Opening Up Data as a Collective
Hello from ODC’s new Project Manager…
I was born and raised in Casbas, a town of 5,000 inhabitants in the interior of Argentina, where bicycles line the street and doors are kept unlocked. The closeness and neighbourliness of my town influenced my idea of the collective and what it means to me. I have been working in openness, access to public information and citizen participation for 8 years now. I started my career in the Buenos Aires City Legislature, monitoring bills, following up the commissions’ work and reviewing what legislators discussed in the sessions. Having information made all the difference in my work. It was in that role when I identified that if parliamentary data was lacking, legislative discussions lost their quality and as a result, the laws that were passed in that chamber were not always the most effective solution. At the age of 22, I felt it was necessary to start working internally to ensure that this information was published.

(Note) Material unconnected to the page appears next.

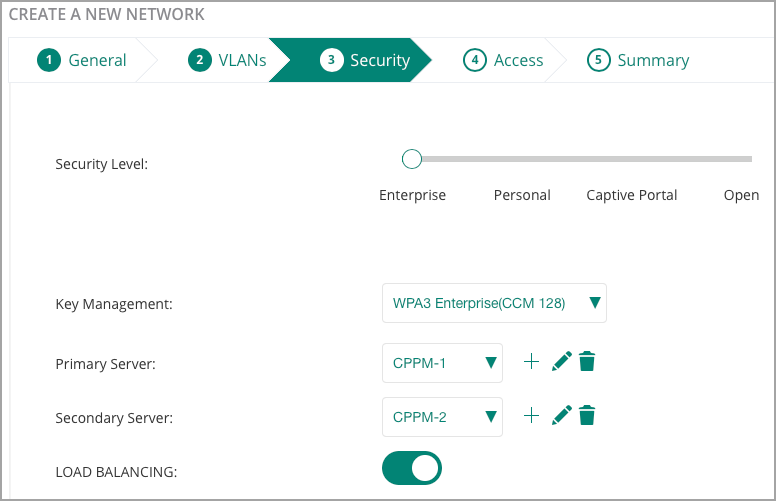This screenshot has height=501, width=776.
Task: Edit the CPPM-2 secondary server
Action: coord(562,415)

In 2016, after several other jobs, I started working at the Government of the City of Buenos Aires on a project called the “Transparency Agenda of the City of Buenos Aires”. This platform included 11 initiatives on open data and transparency policies to improve the management of the government at the time. My role was to raise awareness within government areas about the importance of publishing information about the projects that the government was implementing. My main learning experience was in the management platform of BA Obras, a website that published data on contracts, tenders and start and end dates of public works in the City of Buenos Aires. That’s when I realised how necessary it was to change the culture of public affairs, to move towards a scheme of openness in decision-making.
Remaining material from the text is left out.